-- Problem --
Start with the first line of the records below. Output each line exactly, ending with the one that contains "Task: Select the list select tool icon".

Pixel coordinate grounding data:

-.-.-

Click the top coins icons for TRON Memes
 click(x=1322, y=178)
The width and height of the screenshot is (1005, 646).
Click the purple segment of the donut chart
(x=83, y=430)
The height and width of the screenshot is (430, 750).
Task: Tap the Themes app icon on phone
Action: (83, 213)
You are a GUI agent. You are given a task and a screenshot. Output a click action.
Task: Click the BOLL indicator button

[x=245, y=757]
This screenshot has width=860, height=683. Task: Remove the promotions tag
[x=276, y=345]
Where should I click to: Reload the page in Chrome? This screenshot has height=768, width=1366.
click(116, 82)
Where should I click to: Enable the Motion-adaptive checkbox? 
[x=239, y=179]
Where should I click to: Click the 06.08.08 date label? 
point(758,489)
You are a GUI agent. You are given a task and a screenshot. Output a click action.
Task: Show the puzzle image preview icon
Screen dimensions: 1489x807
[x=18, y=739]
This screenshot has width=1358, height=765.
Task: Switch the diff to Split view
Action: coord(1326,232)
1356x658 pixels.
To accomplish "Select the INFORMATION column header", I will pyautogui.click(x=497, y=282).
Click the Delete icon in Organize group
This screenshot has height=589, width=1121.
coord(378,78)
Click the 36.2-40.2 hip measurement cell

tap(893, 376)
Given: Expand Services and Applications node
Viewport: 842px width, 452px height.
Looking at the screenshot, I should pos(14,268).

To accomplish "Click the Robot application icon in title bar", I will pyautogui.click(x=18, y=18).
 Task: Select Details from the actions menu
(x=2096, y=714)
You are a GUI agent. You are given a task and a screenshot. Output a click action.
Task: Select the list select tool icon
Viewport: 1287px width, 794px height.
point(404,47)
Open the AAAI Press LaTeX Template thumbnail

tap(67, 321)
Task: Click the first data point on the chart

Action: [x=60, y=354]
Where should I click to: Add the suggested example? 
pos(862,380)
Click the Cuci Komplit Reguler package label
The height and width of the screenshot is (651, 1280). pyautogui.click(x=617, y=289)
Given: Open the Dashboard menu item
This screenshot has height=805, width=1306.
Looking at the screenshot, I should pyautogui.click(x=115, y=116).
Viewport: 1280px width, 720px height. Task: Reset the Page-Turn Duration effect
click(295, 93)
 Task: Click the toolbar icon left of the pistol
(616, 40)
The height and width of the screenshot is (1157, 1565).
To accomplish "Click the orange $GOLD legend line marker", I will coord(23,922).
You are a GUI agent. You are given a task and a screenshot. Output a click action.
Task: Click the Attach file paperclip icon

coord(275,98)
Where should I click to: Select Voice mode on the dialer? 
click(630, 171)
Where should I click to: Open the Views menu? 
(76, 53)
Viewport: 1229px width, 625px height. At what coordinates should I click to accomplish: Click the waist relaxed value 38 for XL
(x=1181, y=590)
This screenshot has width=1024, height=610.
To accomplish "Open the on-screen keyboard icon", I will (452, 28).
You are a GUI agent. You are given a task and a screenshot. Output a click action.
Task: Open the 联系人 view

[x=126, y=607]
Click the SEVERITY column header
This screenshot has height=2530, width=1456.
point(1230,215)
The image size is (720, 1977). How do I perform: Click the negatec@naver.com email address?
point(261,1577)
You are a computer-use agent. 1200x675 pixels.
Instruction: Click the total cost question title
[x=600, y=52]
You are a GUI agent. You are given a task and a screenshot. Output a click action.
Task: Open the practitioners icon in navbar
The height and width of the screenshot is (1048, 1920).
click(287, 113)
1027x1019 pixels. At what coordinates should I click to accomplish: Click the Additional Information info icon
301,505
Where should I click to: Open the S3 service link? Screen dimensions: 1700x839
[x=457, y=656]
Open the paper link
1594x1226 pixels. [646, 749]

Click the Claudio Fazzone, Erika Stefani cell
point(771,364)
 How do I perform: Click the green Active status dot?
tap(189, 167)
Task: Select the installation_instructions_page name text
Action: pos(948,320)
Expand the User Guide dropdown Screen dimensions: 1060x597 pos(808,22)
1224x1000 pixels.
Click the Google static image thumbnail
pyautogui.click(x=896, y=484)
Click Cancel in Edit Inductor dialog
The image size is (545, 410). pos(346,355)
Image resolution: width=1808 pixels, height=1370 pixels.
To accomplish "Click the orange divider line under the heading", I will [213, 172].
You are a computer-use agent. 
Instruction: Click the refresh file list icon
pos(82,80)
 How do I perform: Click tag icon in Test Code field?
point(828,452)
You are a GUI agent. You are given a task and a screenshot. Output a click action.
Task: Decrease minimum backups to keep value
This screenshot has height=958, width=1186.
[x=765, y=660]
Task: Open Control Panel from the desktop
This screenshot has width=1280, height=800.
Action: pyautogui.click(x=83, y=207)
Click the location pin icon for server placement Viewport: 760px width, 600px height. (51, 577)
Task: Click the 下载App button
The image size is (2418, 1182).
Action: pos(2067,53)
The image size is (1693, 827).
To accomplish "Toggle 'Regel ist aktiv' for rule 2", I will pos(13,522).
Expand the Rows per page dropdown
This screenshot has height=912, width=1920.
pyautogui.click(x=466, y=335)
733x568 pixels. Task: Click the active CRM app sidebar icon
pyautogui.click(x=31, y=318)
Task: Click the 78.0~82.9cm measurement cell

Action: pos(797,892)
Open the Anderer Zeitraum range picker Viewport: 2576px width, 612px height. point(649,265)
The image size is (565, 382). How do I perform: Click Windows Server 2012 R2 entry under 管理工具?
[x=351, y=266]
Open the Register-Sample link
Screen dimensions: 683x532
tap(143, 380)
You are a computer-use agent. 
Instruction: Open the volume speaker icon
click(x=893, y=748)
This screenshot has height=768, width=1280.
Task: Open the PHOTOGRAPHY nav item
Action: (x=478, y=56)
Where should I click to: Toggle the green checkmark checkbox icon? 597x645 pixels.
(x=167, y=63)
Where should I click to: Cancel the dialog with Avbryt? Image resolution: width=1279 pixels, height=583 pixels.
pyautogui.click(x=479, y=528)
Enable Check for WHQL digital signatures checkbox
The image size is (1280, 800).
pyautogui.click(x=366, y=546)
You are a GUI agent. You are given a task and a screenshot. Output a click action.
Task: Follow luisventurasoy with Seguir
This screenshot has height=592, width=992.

-.-.-

-- Result of the exercise --
Click the top coins icons for TRON Memes
 click(x=1322, y=178)
The width and height of the screenshot is (1005, 646).
Click the purple segment of the donut chart
(x=83, y=430)
The height and width of the screenshot is (430, 750).
Task: Tap the Themes app icon on phone
Action: (83, 213)
You are a GUI agent. You are given a task and a screenshot. Output a click action.
Task: Click the BOLL indicator button

[x=245, y=757]
This screenshot has width=860, height=683. Task: Remove the promotions tag
[x=276, y=345]
Where should I click to: Reload the page in Chrome? This screenshot has height=768, width=1366.
click(116, 82)
Where should I click to: Enable the Motion-adaptive checkbox? 
[x=239, y=179]
Where should I click to: Click the 06.08.08 date label? 
point(758,489)
You are a GUI agent. You are given a task and a screenshot. Output a click action.
Task: Show the puzzle image preview icon
Screen dimensions: 1489x807
[x=18, y=739]
This screenshot has width=1358, height=765.
Task: Switch the diff to Split view
Action: coord(1326,232)
1356x658 pixels.
To accomplish "Select the INFORMATION column header", I will pyautogui.click(x=497, y=282).
Click the Delete icon in Organize group
This screenshot has height=589, width=1121.
coord(378,78)
Click the 36.2-40.2 hip measurement cell

tap(893, 376)
Given: Expand Services and Applications node
Viewport: 842px width, 452px height.
Looking at the screenshot, I should pos(14,268).

To accomplish "Click the Robot application icon in title bar", I will pyautogui.click(x=18, y=18).
 Task: Select Details from the actions menu
(x=2096, y=714)
You are a GUI agent. You are given a task and a screenshot. Output a click action.
Task: Select the list select tool icon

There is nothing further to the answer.